- [Exercise aim]:
Write out word for word everything in the discussion thread from "I'm worried that" down to "in that regard.".

# start of Selection

I find it more appropriate from the process point of view to accept that the ticket is partially valid, create a new ticket for that part, and than close the current ticket. (I cannot enforce this work process, but it is a little bit frustrasting to invest time in discussions, that end up with the conclusion .. you are right but we won't fix)

I would be great if the community members would have more time to contribute with very concrete/valid solutions, but this is very hard .. when we are not aware about past discussions.

So ... I hope I can create new tickets tomorrow, that it will be fine for me to close this issue ..

azaroth42 · 2016-08-04T17:25:49Z

If some people need it, then as @BigBlueHat said, this issue can be closed -- the claim is that they are /not/ needed. If we were to remove them, that would not be just an editorial change, it would be a normative one (hence @tantek's question about whether they're marked at-risk, given that we're in CR). If the solution is to provide a better explanation, that is just an editorial issue that we can take care of before the PR phase.

My request for a proposal as to a solution is because I want folks who claim the documentation is insufficient to not just complain, but actually come up with something better 😄 "I don't like the way you wrote that" is just not helpful at this stage.

iherman · 2016-08-04T18:12:22Z

On 4 Aug 2016, at 19:25, Rob Sanderson notifications@github.com wrote:

If some people need it, then as @BigBlueHat said, this issue can be closed -- the claim is that they are /not/ needed. If we were to remove them, that would not be just an editorial change, it would be a normative one (hence @tantek's question about whether they're marked at-risk, given that we're in CR). If the solution is to provide a better explanation, that is just an editorial issue that we can take care of before the PR phase.

+1

tantek · 2016-08-04T18:12:40Z

@azaroth42 agreed that "I don't like the way you wrote that" is just not helpful at this stage.

I believe the larger problem is one of not just "not needed", but rather, as this thread has uncovered: unproven, untested, and likely insufficient. A broken feature is typically worse than none.

Since apparently no other JSON-based spec uses such an approach (sideband properties per text property), textDirection and processingLanguage are a first time "hypothetical" and definitely aspirational proposal themselves.

I'm worried that they will give the appearance of satisfying i18n requirements, when in practice they won't (we don't know, and the burden of proof is on prototyping/implementability/usability, not on the absence thereof), and that will put us a worse position (broken features, backcompat headaches) than if they were absent.

Aside: In general W3C work (web platform in particular) is frowning on anything aspirational being REC-track at this point. Not completely consistently across W3C yet, but more and more, and this (Annotations) may be an instance worth paying attention to in that regard.

# end of Selection
# start of Material supplied

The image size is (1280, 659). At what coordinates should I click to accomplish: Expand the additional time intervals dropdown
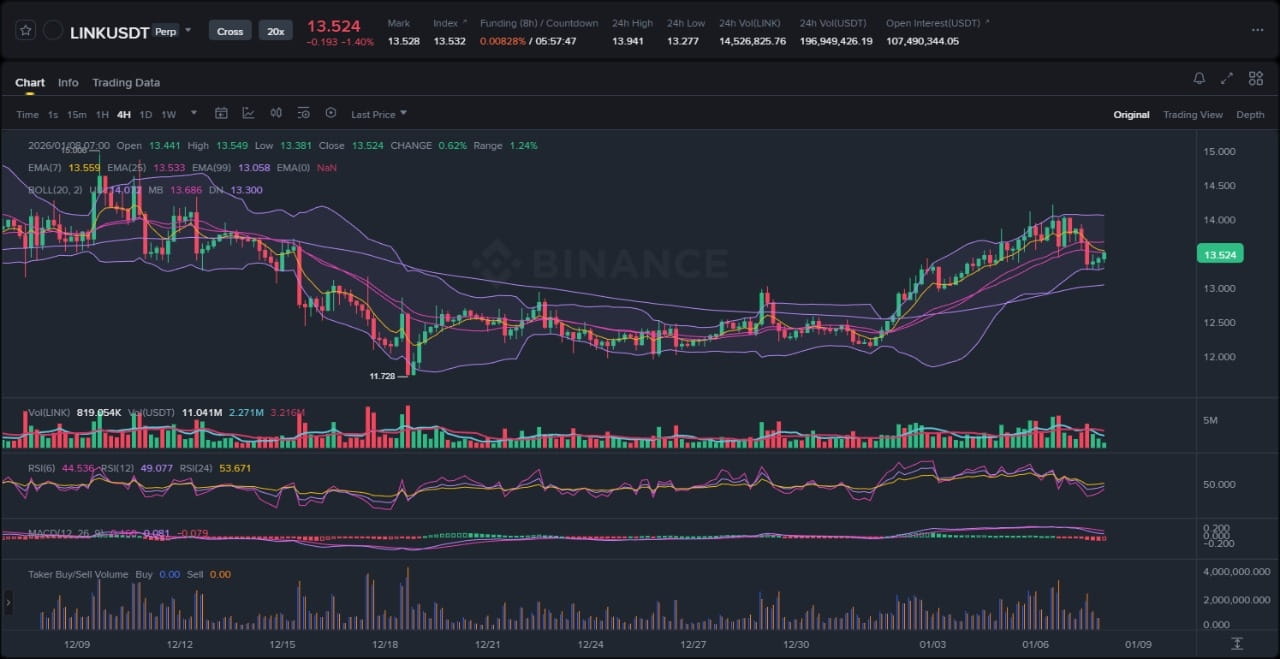tap(193, 114)
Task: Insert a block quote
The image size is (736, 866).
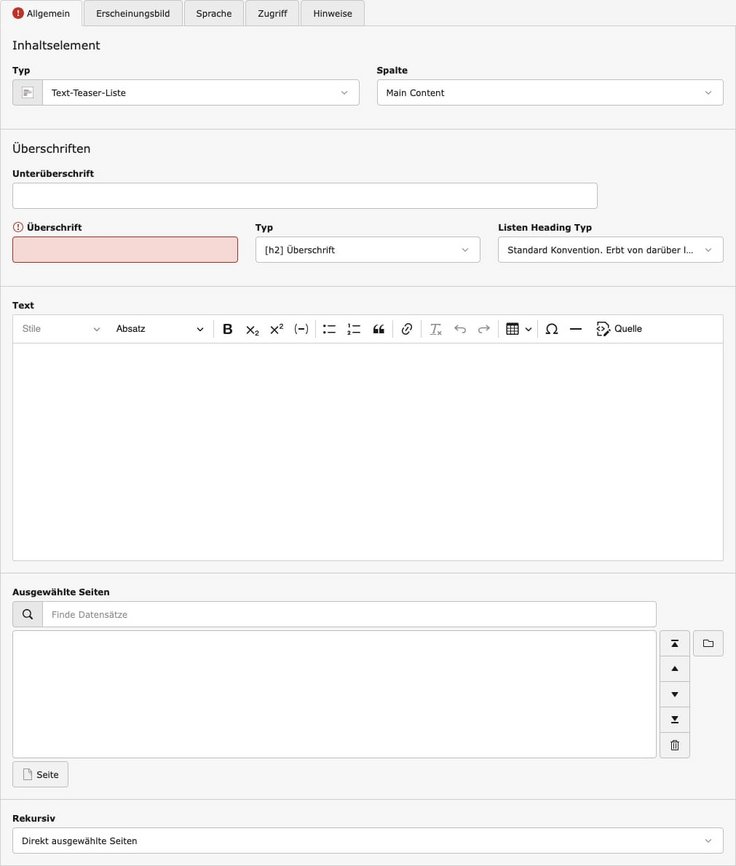Action: (x=379, y=329)
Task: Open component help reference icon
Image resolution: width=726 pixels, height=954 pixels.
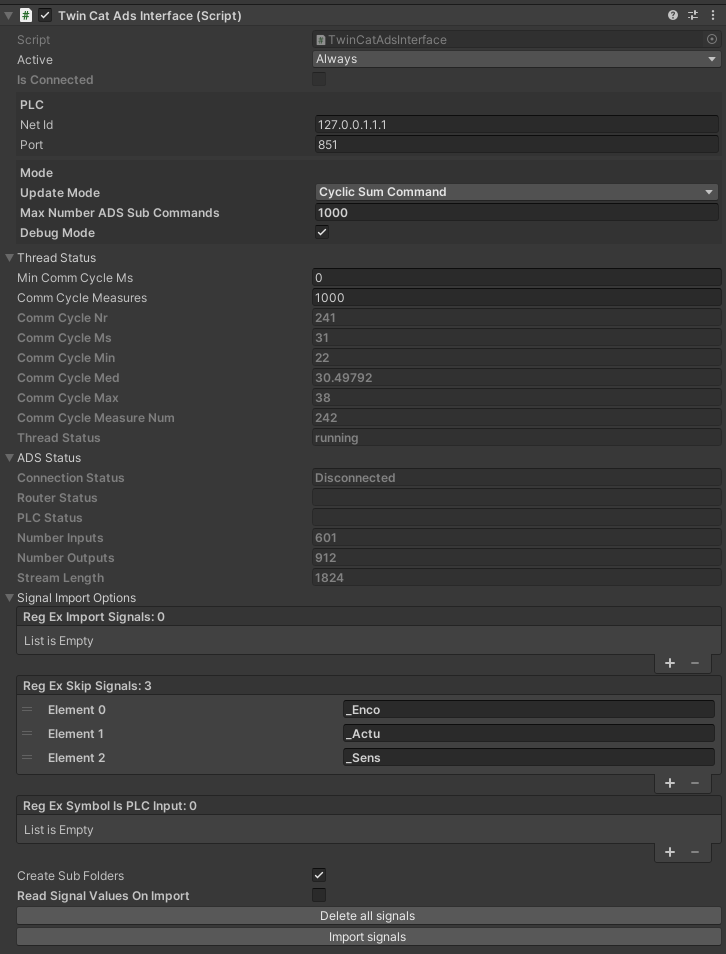Action: (673, 16)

# end of Material supplied

- [Reply]:
I'm worried that they will give the appearance of satisfying i18n requirements, when in practice they won't (we don't know, and the burden of proof is on prototyping/implementability/usability, not on the absence thereof), and that will put us a worse position (broken features, backcompat headaches) than if they were absent.

Aside: In general W3C work (web platform in particular) is frowning on anything aspirational being REC-track at this point. Not completely consistently across W3C yet, but more and more, and this (Annotations) may be an instance worth paying attention to in that regard.